■ **WHAT THE TASK ASKS**
Switch every "Viewport" in the material to "Display area" and leave everything else unchanged.

■ **LISTING**
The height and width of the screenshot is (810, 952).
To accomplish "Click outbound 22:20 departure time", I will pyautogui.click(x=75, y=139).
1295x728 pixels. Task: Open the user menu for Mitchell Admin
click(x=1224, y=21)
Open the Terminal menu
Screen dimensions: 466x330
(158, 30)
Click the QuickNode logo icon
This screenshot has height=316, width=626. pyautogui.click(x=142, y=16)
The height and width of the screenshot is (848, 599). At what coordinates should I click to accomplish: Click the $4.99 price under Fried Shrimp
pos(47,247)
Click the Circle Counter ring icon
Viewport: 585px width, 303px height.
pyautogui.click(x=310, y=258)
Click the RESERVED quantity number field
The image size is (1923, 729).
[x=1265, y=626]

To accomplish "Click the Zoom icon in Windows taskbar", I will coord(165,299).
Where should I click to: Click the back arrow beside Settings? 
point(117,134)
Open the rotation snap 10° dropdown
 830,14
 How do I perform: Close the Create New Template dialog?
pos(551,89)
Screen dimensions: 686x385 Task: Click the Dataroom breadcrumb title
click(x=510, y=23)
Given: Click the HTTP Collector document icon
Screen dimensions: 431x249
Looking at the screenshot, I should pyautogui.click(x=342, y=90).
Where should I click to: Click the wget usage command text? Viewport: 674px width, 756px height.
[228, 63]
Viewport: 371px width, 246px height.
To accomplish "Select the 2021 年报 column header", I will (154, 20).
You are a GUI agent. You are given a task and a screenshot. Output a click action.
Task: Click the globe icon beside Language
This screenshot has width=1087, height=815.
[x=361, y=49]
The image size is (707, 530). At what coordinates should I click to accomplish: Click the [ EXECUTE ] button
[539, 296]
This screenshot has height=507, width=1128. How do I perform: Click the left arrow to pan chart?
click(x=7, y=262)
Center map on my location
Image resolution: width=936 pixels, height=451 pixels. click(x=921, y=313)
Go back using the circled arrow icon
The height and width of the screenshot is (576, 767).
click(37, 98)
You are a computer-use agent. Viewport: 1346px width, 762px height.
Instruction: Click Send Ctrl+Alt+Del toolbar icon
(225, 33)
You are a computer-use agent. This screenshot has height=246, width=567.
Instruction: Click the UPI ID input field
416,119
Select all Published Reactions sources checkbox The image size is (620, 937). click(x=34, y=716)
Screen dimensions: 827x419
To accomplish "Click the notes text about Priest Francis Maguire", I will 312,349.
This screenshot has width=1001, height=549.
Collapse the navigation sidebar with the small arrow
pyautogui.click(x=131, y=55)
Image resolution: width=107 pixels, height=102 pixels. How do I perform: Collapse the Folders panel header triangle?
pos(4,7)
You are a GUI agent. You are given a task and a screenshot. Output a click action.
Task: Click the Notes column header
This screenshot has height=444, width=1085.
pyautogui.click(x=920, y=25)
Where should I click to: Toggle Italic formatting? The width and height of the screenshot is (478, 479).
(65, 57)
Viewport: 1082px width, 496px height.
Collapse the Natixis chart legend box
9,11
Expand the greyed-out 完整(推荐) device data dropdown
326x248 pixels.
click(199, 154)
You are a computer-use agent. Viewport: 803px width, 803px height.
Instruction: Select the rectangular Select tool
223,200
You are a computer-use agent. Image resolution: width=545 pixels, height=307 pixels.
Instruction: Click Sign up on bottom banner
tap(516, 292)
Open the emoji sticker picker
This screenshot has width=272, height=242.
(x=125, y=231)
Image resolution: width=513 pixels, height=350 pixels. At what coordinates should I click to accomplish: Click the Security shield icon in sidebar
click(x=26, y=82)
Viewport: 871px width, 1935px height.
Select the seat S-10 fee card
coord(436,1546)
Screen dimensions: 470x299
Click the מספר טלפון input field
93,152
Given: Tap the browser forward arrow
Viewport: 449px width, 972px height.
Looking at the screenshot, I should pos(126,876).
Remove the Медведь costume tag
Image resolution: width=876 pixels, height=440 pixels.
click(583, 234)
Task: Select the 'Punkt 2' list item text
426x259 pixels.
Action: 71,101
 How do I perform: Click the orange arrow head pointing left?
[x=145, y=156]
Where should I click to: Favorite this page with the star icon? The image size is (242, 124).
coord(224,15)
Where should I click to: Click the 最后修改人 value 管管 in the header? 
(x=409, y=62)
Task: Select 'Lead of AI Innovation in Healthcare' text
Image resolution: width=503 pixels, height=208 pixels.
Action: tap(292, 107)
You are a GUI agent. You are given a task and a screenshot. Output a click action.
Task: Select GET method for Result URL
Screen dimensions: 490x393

■ **FINAL ANSWER**
The height and width of the screenshot is (810, 952).
To accomplish "Click outbound 22:20 departure time", I will pyautogui.click(x=75, y=139).
1295x728 pixels. Task: Open the user menu for Mitchell Admin
click(x=1224, y=21)
Open the Terminal menu
Screen dimensions: 466x330
(158, 30)
Click the QuickNode logo icon
This screenshot has height=316, width=626. pyautogui.click(x=142, y=16)
The height and width of the screenshot is (848, 599). At what coordinates should I click to accomplish: Click the $4.99 price under Fried Shrimp
pos(47,247)
Click the Circle Counter ring icon
Display area: 585px width, 303px height.
pyautogui.click(x=310, y=258)
Click the RESERVED quantity number field
The image size is (1923, 729).
[x=1265, y=626]

To accomplish "Click the Zoom icon in Windows taskbar", I will coord(165,299).
Where should I click to: Click the back arrow beside Settings? 
point(117,134)
Open the rotation snap 10° dropdown
 830,14
 How do I perform: Close the Create New Template dialog?
pos(551,89)
Screen dimensions: 686x385 Task: Click the Dataroom breadcrumb title
click(x=510, y=23)
Given: Click the HTTP Collector document icon
Screen dimensions: 431x249
Looking at the screenshot, I should pyautogui.click(x=342, y=90).
Where should I click to: Click the wget usage command text? Display area: 674px width, 756px height.
[228, 63]
Display area: 371px width, 246px height.
To accomplish "Select the 2021 年报 column header", I will (154, 20).
You are a GUI agent. You are given a task and a screenshot. Output a click action.
Task: Click the globe icon beside Language
This screenshot has width=1087, height=815.
[x=361, y=49]
The image size is (707, 530). At what coordinates should I click to accomplish: Click the [ EXECUTE ] button
[539, 296]
This screenshot has height=507, width=1128. How do I perform: Click the left arrow to pan chart?
click(x=7, y=262)
Center map on my location
Image resolution: width=936 pixels, height=451 pixels. click(x=921, y=313)
Go back using the circled arrow icon
The height and width of the screenshot is (576, 767).
click(37, 98)
You are a computer-use agent. Display area: 1346px width, 762px height.
Instruction: Click Send Ctrl+Alt+Del toolbar icon
(225, 33)
You are a computer-use agent. This screenshot has height=246, width=567.
Instruction: Click the UPI ID input field
416,119
Select all Published Reactions sources checkbox The image size is (620, 937). click(x=34, y=716)
Screen dimensions: 827x419
To accomplish "Click the notes text about Priest Francis Maguire", I will 312,349.
This screenshot has width=1001, height=549.
Collapse the navigation sidebar with the small arrow
pyautogui.click(x=131, y=55)
Image resolution: width=107 pixels, height=102 pixels. How do I perform: Collapse the Folders panel header triangle?
pos(4,7)
You are a GUI agent. You are given a task and a screenshot. Output a click action.
Task: Click the Notes column header
This screenshot has height=444, width=1085.
pyautogui.click(x=920, y=25)
Where should I click to: Toggle Italic formatting? The width and height of the screenshot is (478, 479).
(65, 57)
Display area: 1082px width, 496px height.
Collapse the Natixis chart legend box
9,11
Expand the greyed-out 完整(推荐) device data dropdown
326x248 pixels.
click(199, 154)
You are a computer-use agent. Display area: 803px width, 803px height.
Instruction: Select the rectangular Select tool
223,200
You are a computer-use agent. Image resolution: width=545 pixels, height=307 pixels.
Instruction: Click Sign up on bottom banner
tap(516, 292)
Open the emoji sticker picker
This screenshot has width=272, height=242.
(x=125, y=231)
Image resolution: width=513 pixels, height=350 pixels. At what coordinates should I click to accomplish: Click the Security shield icon in sidebar
click(x=26, y=82)
Display area: 871px width, 1935px height.
Select the seat S-10 fee card
coord(436,1546)
Screen dimensions: 470x299
Click the מספר טלפון input field
93,152
Given: Tap the browser forward arrow
Display area: 449px width, 972px height.
Looking at the screenshot, I should pos(126,876).
Remove the Медведь costume tag
Image resolution: width=876 pixels, height=440 pixels.
click(583, 234)
Task: Select the 'Punkt 2' list item text
426x259 pixels.
Action: 71,101
 How do I perform: Click the orange arrow head pointing left?
[x=145, y=156]
Where should I click to: Favorite this page with the star icon? The image size is (242, 124).
coord(224,15)
Where should I click to: Click the 最后修改人 value 管管 in the header? 
(x=409, y=62)
Task: Select 'Lead of AI Innovation in Healthcare' text
Image resolution: width=503 pixels, height=208 pixels.
Action: tap(292, 107)
You are a GUI agent. You are given a task and a screenshot. Output a click action.
Task: Select GET method for Result URL
Screen dimensions: 490x393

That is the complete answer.